Do reforms have to be adjusted to society?
21 March, 00:00

International analysts, who have been studying the specifics of economic growth in the former Soviet republics, the countries of southeastern Europe, and the new EU members after the collapse of the socialist camp have reached the conclusion that economic growth in these countries was facilitated by favorable trends in the world market, European integration, and lower monetary crisis risks.

At the same time, each of these countries took advantage of the situation in its own way. Volodymyr Dubrovsky, a leading researcher with the CASE Center for Social and Economic Research in Ukraine, says it is not surprising that countries with authoritarian political systems have suffered fewer losses. Reforms have been either absent or acquired “very specific forms”, as in Kazakhstan.

For the most part these regimes have survived owing to the presence of energy resources, which has allowed them to institute tremendous rental charges. Nor is it surprising, Dubrovsky notes, that they have “caught up” with the Soviet GDP, which largely consisted of military production centered in Ukraine. “In those years, however, Ukraine, not only caught up with but even surpassed the USSR in terms of most social indices,” this expert believes.

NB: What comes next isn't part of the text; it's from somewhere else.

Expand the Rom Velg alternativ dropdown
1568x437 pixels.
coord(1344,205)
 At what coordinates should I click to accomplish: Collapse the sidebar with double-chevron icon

The colossal transformations that have taken place in the world over the past 15 years would obviously have been impossible but for the maturity of civic societies in the European countries. “Countries that 15 years ago made a conscious choice on the foundations of a civic society and embarked on the road of reform and democratization have joined the EU and become ‘entirely European’,” Dubrovsky says. “Now it is the turn of the next wave, including Ukraine.”

Unfortunately, we are just in the process of establishing a civic society. According to Ihor Shumylo, the head of the Economic Section of the National Bank of Ukraine, this has weakened state institutions and political parties. The European community of nations is also not above reproach. This banker believes that the European community drew the line at the countries that are waiting to join the EU: “We see those countries as members, but not others.” Accordingly, the former were the first to receive technological aid so they could develop their institutional capacity, whereas Ukraine received technological aid mostly in the form of consultations relating to its preparedness for reforms.

Should Ukraine step up reforms without waiting for society to mature? Oleksandr Paskhaver, adviser to the president of Ukraine, is adamantly opposed to this. “This society knows well what it is prepared for,” he admonishes. “It is better to have an optimum rate of reforms and attendant socioeconomic consequences than to spur this society like a horse and force it to behave in a manner that is foreign to its very nature.” The Ukrainian economic growth rate with regard to Ukrainian society is actually higher than in the Czech Republic and its society, argues this expert.

Dubrovsky believes that at this turning point for Ukraine one shouldn’t expect a great increase in macroindices. The main point on the current agenda is a serious structural adjustment of the economy. Ben Slay, Director of the UNDP Regional Center in Bratislava, says that favorable economic conditions in the world will not last forever.